Pour qu’une solution soit utile et pérenne, elle doit être reproductible. Et pour qu’elle puisse se diffuser, il faut l’expliquer de la manière la plus pédagogique possible. La méthode P.R.A.T.I.C., c’est aussi du pratique, des tutos, du service. Il ne faut pas seulement démontrer que les masques en tissu peuvent suppléer l’emploi des masques chirurgicaux dans certains cas ; il faut aussi expliquer comment les fabriquer s’ils ne sont pas disponibles.

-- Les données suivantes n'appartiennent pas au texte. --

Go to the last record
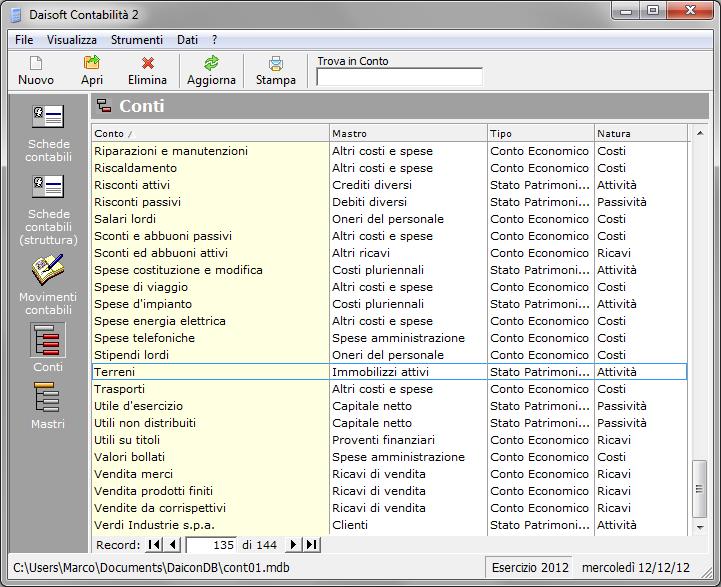[x=312, y=545]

La plupart des questions dans une enquête JoSo commencent par « Comment » :

  • Comment faites-vous ?
  • Comment avez-vous trouvé l’argent ?
  • Comment avez-vous convaincu telle personne ?
  • Comment ça marche ?
  • Comment enseignez-vous cette méthode…

Etc. 

Avec quels talents ?

Le JoSo, c’est un miroir, pas une vitrine. On ne met pas en avant des stars, des super héros ou des saintes. Superman ou Jeanne d’Arc ne sont pas reproductibles. Le JoSo met au contraire en scène des gens ordinaires qui produisent des effets extraordinaires. 

Pour que les compétences nécessaires à la mise en œuvre de la solution soient reproductibles, il faut qu’elles soient répandues. Pour fabriquer des masques en tissu, on a besoin de couturières, pas d’une nouvelle Coco Chanel.

Les savoir-faire doivent être accessibles. Déposer des sacs de sable ou planter de la pelouse et des vétivers pour endiguer les inondations torrentielles, c’est à la portée de (presque) tout le monde.

Quant aux outils, ils doivent aussi être sur le marché : machines à coudre, imprimante 3D… Une invention n’est pas une solution tant qu’elle est encore au stade de prototype.

Pour quel Impact

Une solution n’est valable que si elle a des effets. On a vu qu’un projet, un concept, une idée ne sont pas des réponses. En matière de JoSo, ce sont des brouillons.  

Même si la solution a été mise en œuvre, il faut évaluer ses résultats. Et pour cela accéder aux chiffres, regarder les réalisations, interroger les experts, les bénéficiaires, les témoins… et les détracteurs.

Bref, il faut des preuves… et des limites !

Enfin, il faut aussi vérifier que cet impact ne soit pas seulement utile aux concepteurs de la solution. Mais également à toute la société….

Avec quelle Continuité ?

« Le droit de suite est un devoir journalistique » dit-on à Nice Matin, l’un des médias pionniers du journalisme de solution en France. Souvent délaissé par le traitement traditionnel du journalisme conventionnel où une actu chasse l’autre, le droit de suite est au contraire l’ultime fondement du journalisme de solution.

Après l’enquête, après la publication, on continue à couvrir le sujet, à raconter les évolutions, à vérifier auprès des autorités si les décisions ont été prises.

On pourrait presque dire que le JoSo est une histoire sans fin. Une histoire qui peut…

  • commencer par une investigation pour dénoncer un scandale,
  • continuer par la description des solutions,
  • se poursuivre par le compte rendu d’actions concrètes,
  • persister encore et longtemps avec l’évaluation de ces actions.
  • Et même générer de nouveaux problèmes inattendus auxquels il va aussi falloir trouver des solutions !

Mais cette continuité nécessite parfois de sortir des chemins rebattus du journalisme old school. Pour cela, il faut engager l’audience du choix du sujet au suivi des résultats, rameuter les ONG et la société civile pour maximiser l’impact de la parution, interpeller les politiques pour obtenir des mesures effectives, bref préparer « l’effet de souffle ». Et continuer de souffler pour ne jamais lâcher l’affaire…

Le JoSo est une dynamique où les journalistes ne sont pas les seuls protagonistes.

À méditer

  • Le plan de l’article ne se cale pas forcément sur la méthode P.R.A.T.I.C. Il n’est pas toujours pertinent de commencer un dossier JoSo par le problème. Un reportage sur la solution est parfois l’entrée la plus efficace. Et vous, parvenez-vous à visualiser votre « attaque » ?
  • Il existe bien sûr d’autres méthodes pour pratiquer le JoSo. Vous pouvez vous inspirer de la technique très complète du Solutions Journalism Network sur leur learning lab (en anglais, en français, arabe, en espagnol, etc).